Compound Addition: When initiating a gradient, the most reproducible method is to add a small volume of a more concentrated stock solution into the source well. When adding the more concentrated stock, do not pipette up and down (to mix) as this will change the flow dynamics. Add gently.

Feeding/Dosing: For experiments requiring incubations longer than 24 hours or for repeated exposures to the compounds of interest, additional medium/compound must be added to the source well. Volumes between 50–250 µL can be used for dosing/feeding. In most cases 150 µL is an appropriate volume. Whatever volume is chosen, the same volume should be initially removed from column 12 (waste) and an equal volume of fresh medium or 1× compound in fresh medium added into the source well.

Tracking Flow: Fluorescein can be used as a tracking dye to monitor the flow during an experiment and to approximate compound concentrations in each well, not accounting for cellular metabolism. See separate protocol for detailed instructions on quantifying fluorescein and compound concentrations.
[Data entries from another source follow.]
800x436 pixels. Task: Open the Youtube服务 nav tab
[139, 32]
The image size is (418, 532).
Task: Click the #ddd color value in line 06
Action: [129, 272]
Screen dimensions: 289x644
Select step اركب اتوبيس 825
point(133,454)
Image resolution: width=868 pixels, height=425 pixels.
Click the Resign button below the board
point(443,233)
Moving the SciFlow™ 1000 System: The SciFlow™ System is a fluidic system and tipping the plate can disrupt or modify both flow and any established gradients. Reasonable care should be taken when moving the plate to minimize unintended flow.

Evaporation: Although the SciFlow™ 1000 System does have a lid, evaporation can occur. For experiments over 7 days, a 10–20% greater volume can be added to the source well than is removed from the sink.
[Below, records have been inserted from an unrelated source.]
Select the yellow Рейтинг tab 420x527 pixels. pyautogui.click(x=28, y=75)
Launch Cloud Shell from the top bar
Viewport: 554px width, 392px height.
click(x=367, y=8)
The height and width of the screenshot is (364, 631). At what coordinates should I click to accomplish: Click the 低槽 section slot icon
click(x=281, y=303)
Sampling: It is possible to sample from the wells during the experiment. 5–10 µL aliquots can be simultaneously removed from each well in a row using a multichannel pipette.

Running Assays in SciFlow: Cell based assays can be run in the SciFlow™ plate. It is important to remember that once the fluidics are engaged they will stay engaged. Here are a few assay suggestions:

  • For endpoint assays remove all media from the plate by inversion and flicking the plate over an appropriate waste container.
  • Keep volumes of buffer and assay reagents less than 50 µL in order to reduce possible flow from well to well.
  • Shorter incubation times are preferable, minimizing inter-well flow.